● Source records
# # # # #

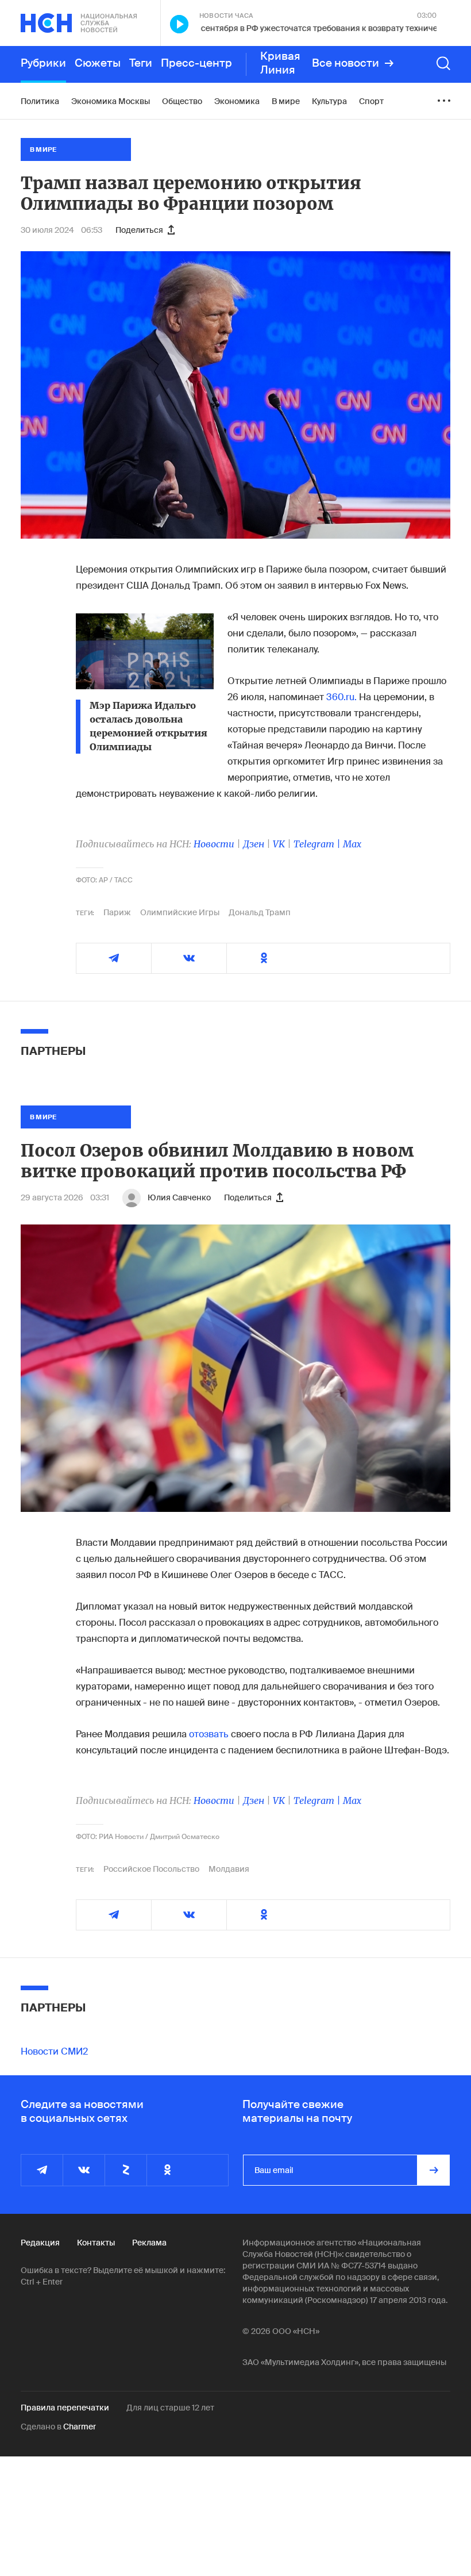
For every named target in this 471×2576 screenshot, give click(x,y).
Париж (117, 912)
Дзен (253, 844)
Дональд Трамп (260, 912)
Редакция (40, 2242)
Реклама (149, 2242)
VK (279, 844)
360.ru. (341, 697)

# # # # #

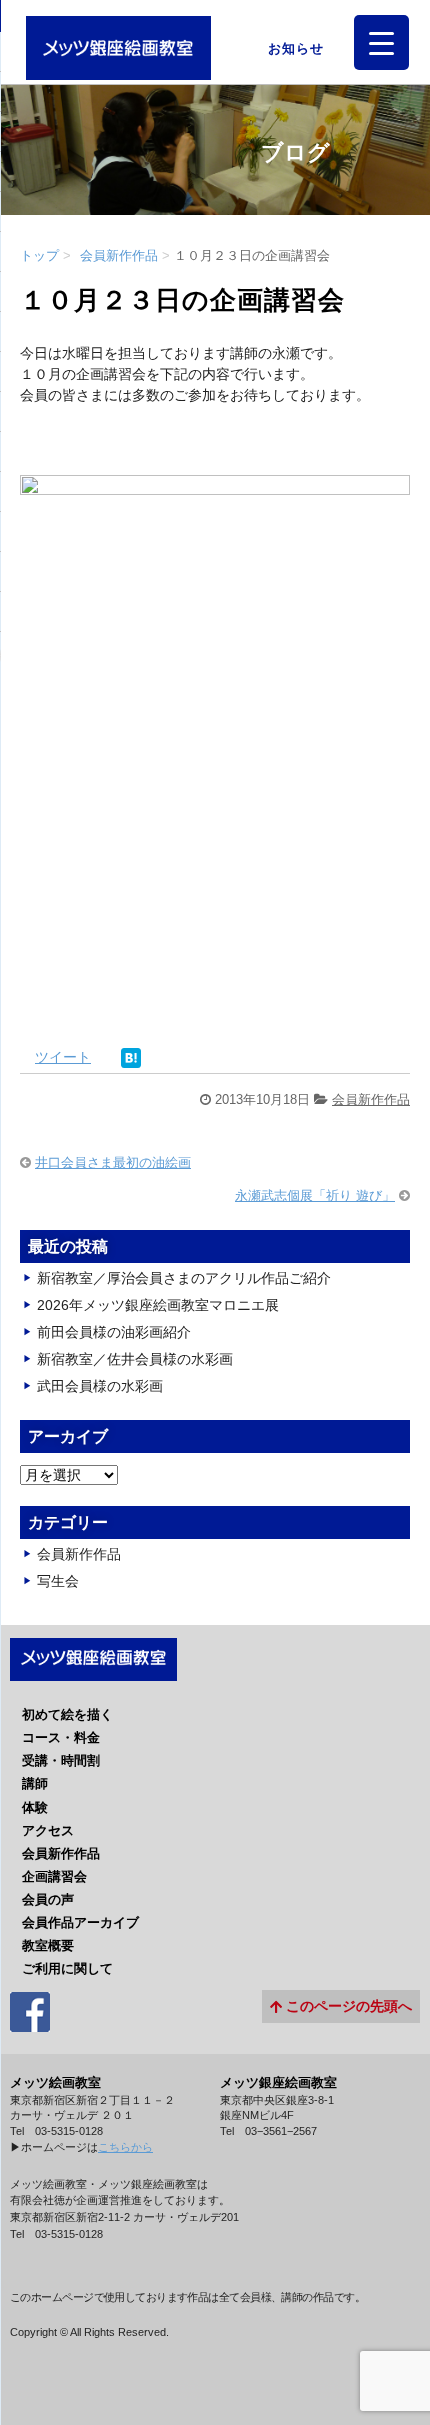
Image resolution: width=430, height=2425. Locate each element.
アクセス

# # # # #

● Task instructions
Within the listing above, give again exactly every line from the line with "For every named" through the line with "360.ru. (341, 697)", both included, and no other line.

● Output of the exercise
For every named target in this 471×2576 screenshot, give click(x,y).
Париж (117, 912)
Дзен (253, 844)
Дональд Трамп (260, 912)
Редакция (40, 2242)
Реклама (149, 2242)
VK (279, 844)
360.ru. (341, 697)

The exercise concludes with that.